There’s more information about baby eczema available on the web than anyone can hope to read in a lifetime so we have distilled our experience into 8 simple steps that will get you through the first few months of your baby’s eczema.
- Don’t panic: Watching an angry, red rash creep over your baby’s cheeks and forehead is horrible. But you’re not alone, eczema is very common. Over 20% of children suffer from it at some point in their lives. Eczema typically appears when babies are 3-4 months and the vast majority of children grow out of the worst of it before they are 2 years old.
- Ditch the detergents – the skin is protected by natural oils and an acid mantle but soaps and toiletries are degreasing and alkaline. Even ‘gentle’ baby toiletries strip away the protective oils in your baby’s skin and neutralise the acid mantle. Don’t use soap and shampoo in your baby’s bath and avoid baby wipes. Plain water is usually plenty. If you need more you can use emollient (medical moisturizers) to wash the skin. For laundry, half the amount of detergent you use (you won’t notice the difference, I promise), add in an extra rinse cycle and avoid detergents and stain removers containing optical brighteners and fragrance. You may be interested to check out these pieces on laundry: Eczema Friendly Laundry: Detergents (and their ingredients); Eczema Friendly Laundry: Stain Removers; Avoiding Baby Eczema Trigger: #1 Laundry
- Keep your baby’s skin as intact as possible. Eczema is incredibly itchy and can even itch before any rash appears. Itching inevitably leads to scratching which in turn leads to scabs and infections which make the itch even worse. Keep your baby’s fingernails short and smooth and use scratch mitts when your baby is at their most scratchy. Read All About the Eczema Itch here.

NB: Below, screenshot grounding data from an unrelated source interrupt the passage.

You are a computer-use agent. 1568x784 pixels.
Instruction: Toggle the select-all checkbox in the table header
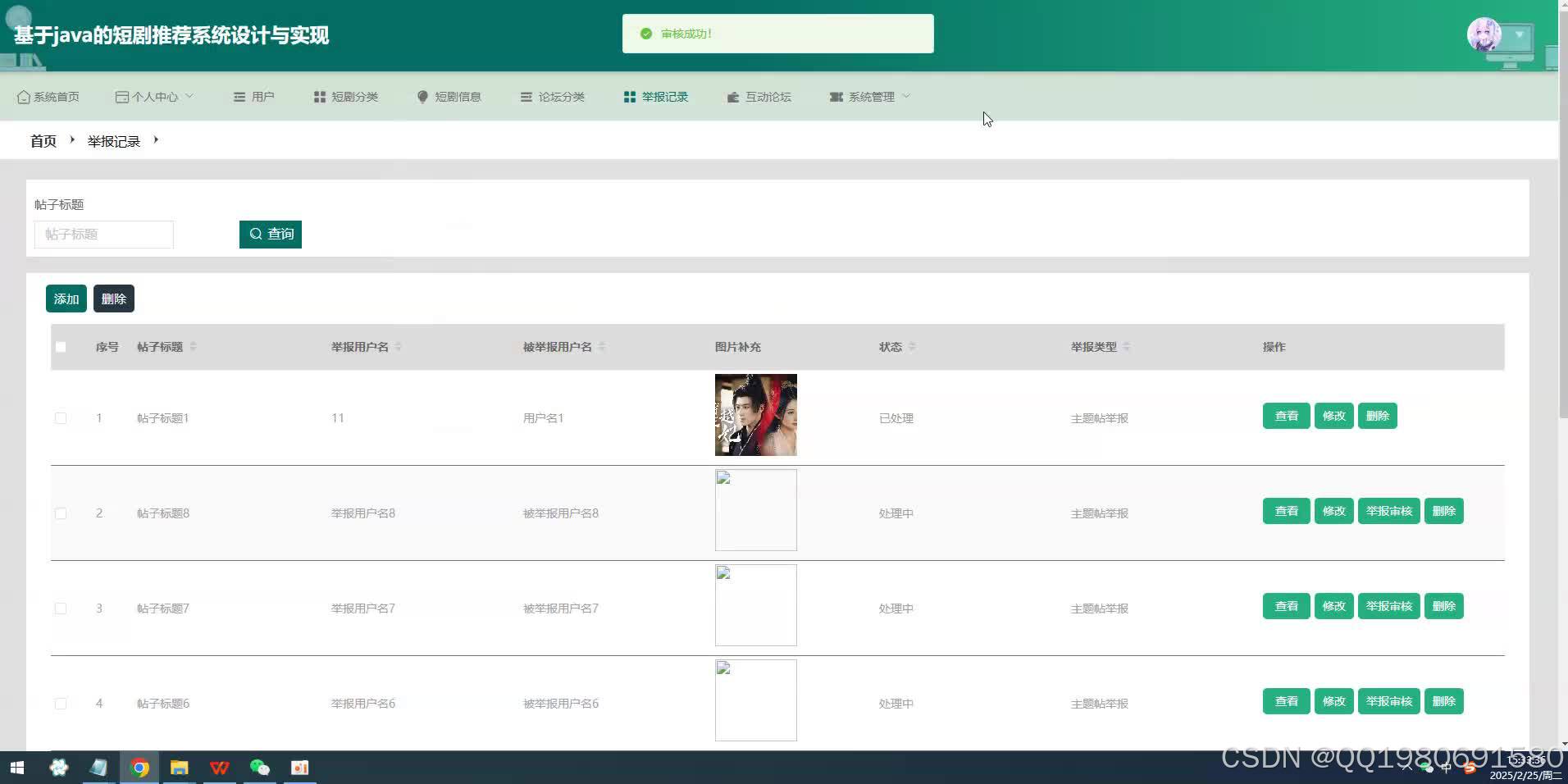click(60, 346)
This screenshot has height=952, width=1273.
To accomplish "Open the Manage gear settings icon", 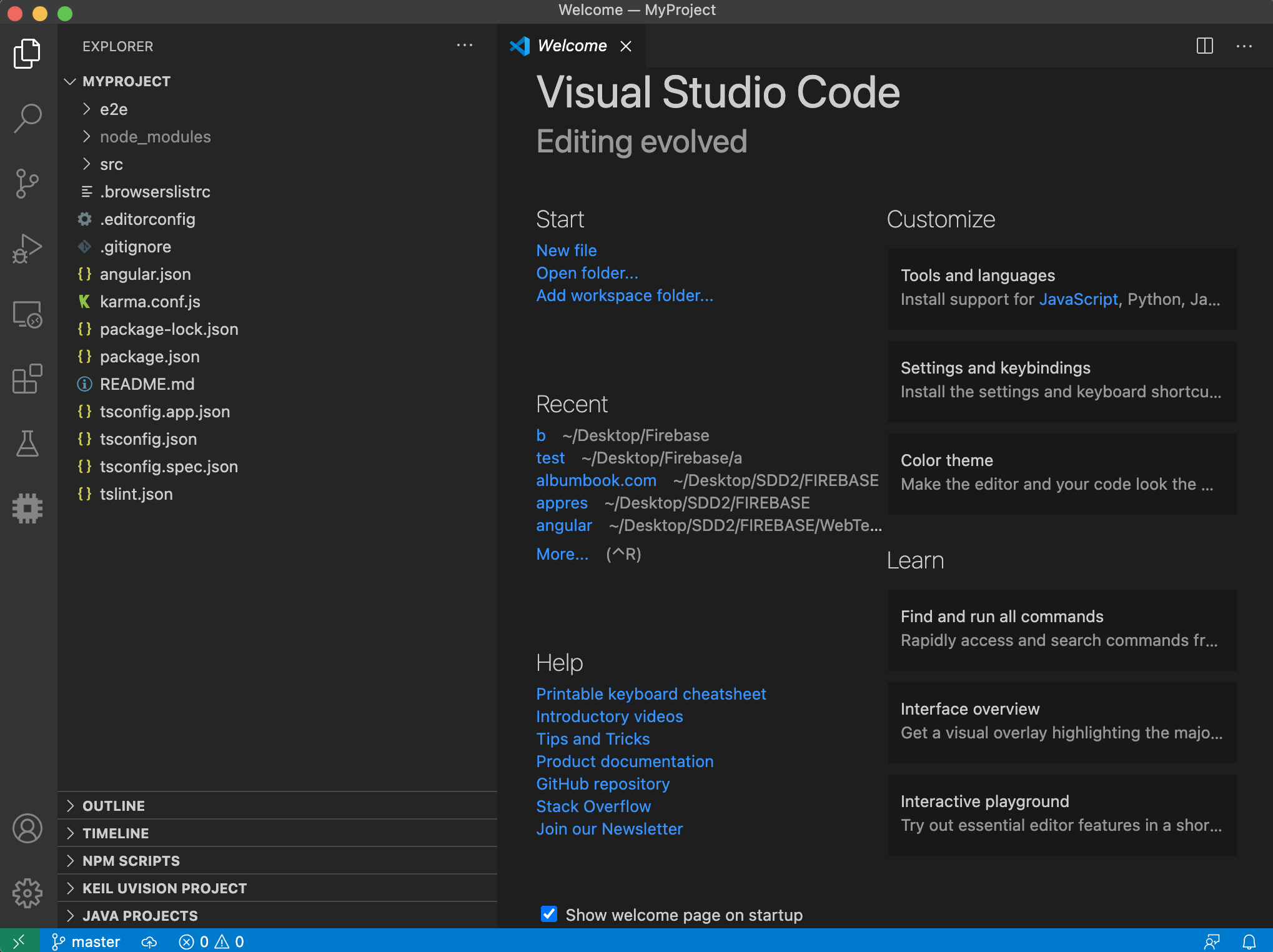I will click(x=27, y=893).

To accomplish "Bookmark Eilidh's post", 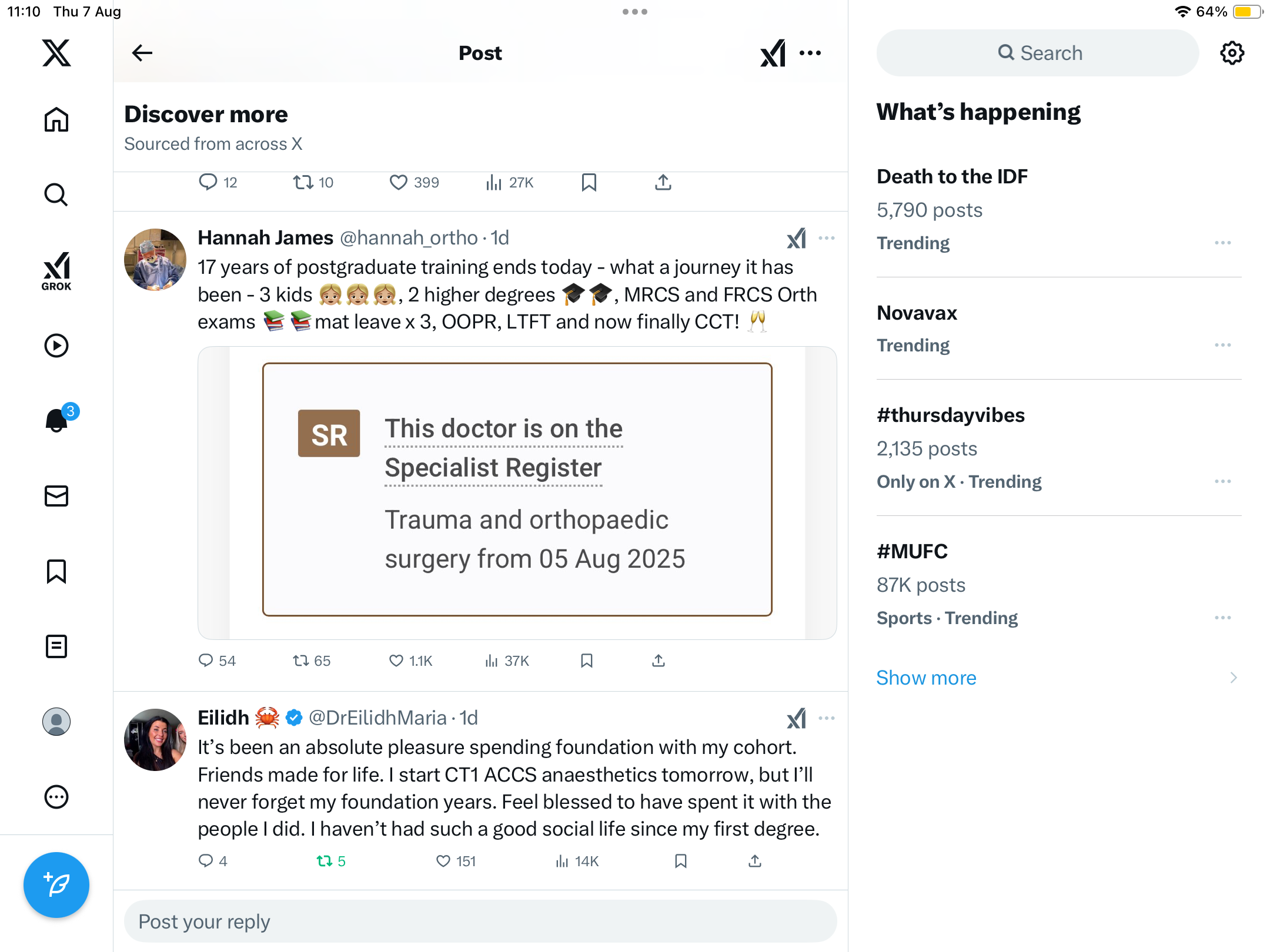I will tap(681, 862).
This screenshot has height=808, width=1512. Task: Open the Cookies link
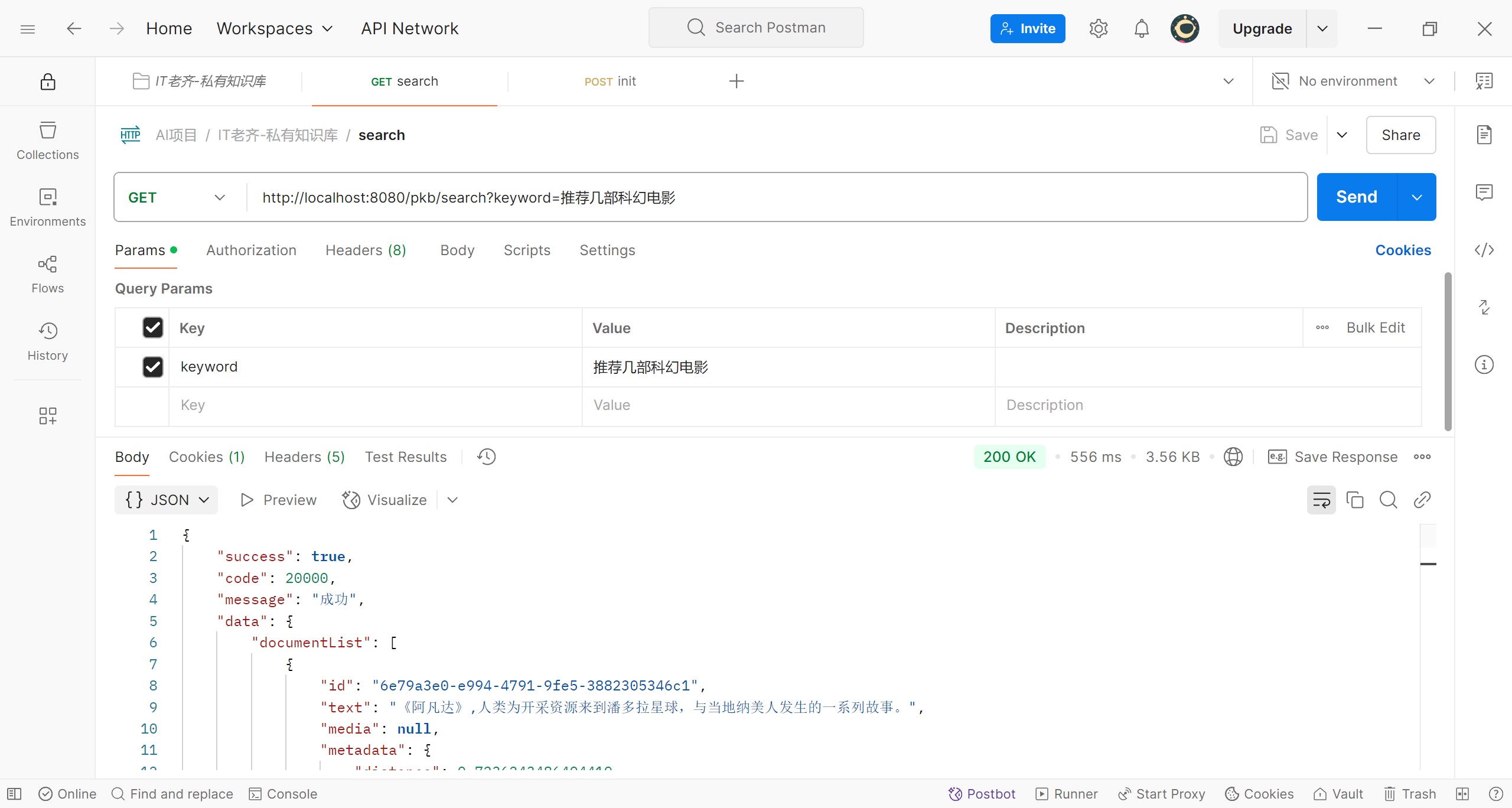(x=1403, y=250)
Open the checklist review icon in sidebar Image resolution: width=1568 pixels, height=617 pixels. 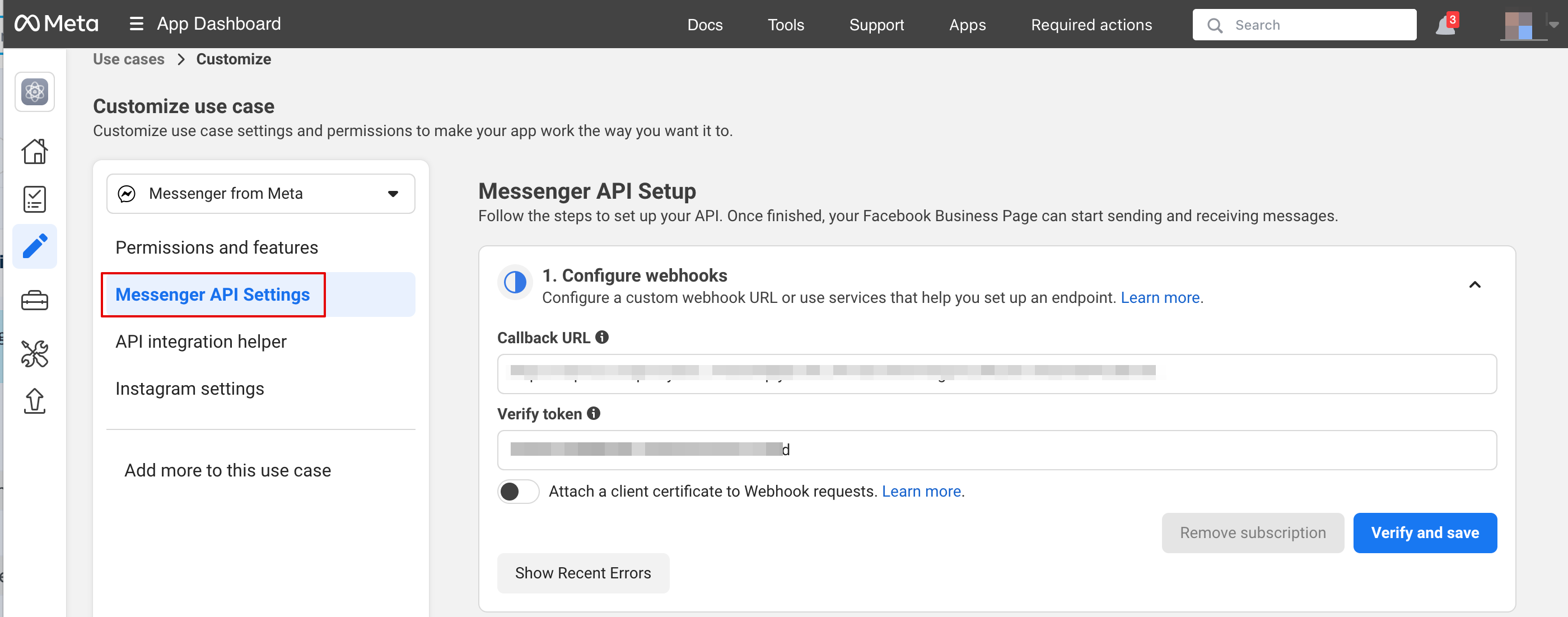[35, 199]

- Get an appointment with your GP – emollients are the key component of any eczema treatment and are available free of charge on prescription. Your GP will be able to give you advice on which emollients are likely to work best for your baby and how to use them effectively. If your baby’s eczema is particularly troublesome and affecting their sleep, your GP may also prescribe topical steroids to bring the flare-up back under control. Steroid creams are safe, so long as you use them in accordance with your GP’s instructions but should only be used to control flare-ups, not for long term eczema management. If you have any concerns about steroid use check out our post written by Dr Sam Hunt, Consultant Dermatologist here.
- Talk to your family. Eczema and eczema triggers often run in families but as it usually clears up quickly, you may have no idea that you or a sibling were similarly afflicted. I didn’t realise that I had eczema as a baby (as well as when I was a teenager) until my son’s eczema appeared and my mum was suddenly a font of useful information.
- Make sure that cows’ milk protein allergy (CPMA) isn’t a problem. CMPA affects around 7% of babies, largely those who are bottle fed. Most grow out of it by the time they start school. Symptoms can appear immediately after eating or may take hours or days to develop and include stomach problems (reflux, colic, diarrhoea or constipation), skin reactions (redness or swelling around the eyes and mouth), hay-fever like symptoms (runny nose and wheezing) and eczema that doesn’t respond to treatment. If your baby is diagnosed with CPMA, your GP will be able to prescribe special formula milk. Do not give your child any other type of milk without first getting medical advice.
- Be patient. There is no miracle cure for eczema and every case of eczema is unique. It may take time to find emollients that work for your baby and it will take time for skin to heal and the acid mantle to be replenished.
- Beware of snake oil sales(wo)men. As with male pattern baldness and belly fat cures, the internet is awash with miracle ‘cures’ for eczema. The NHS website, patient.co.uk, the National Eczema Society, Eczema Outreach Support and Nottingham Eczema Support are great sources of reliable information and there are lots of great local support groups that they can put you in touch with. Be wary of groups that aren’t supportive of a range of approaches to eczema management and look for independent reviews of products.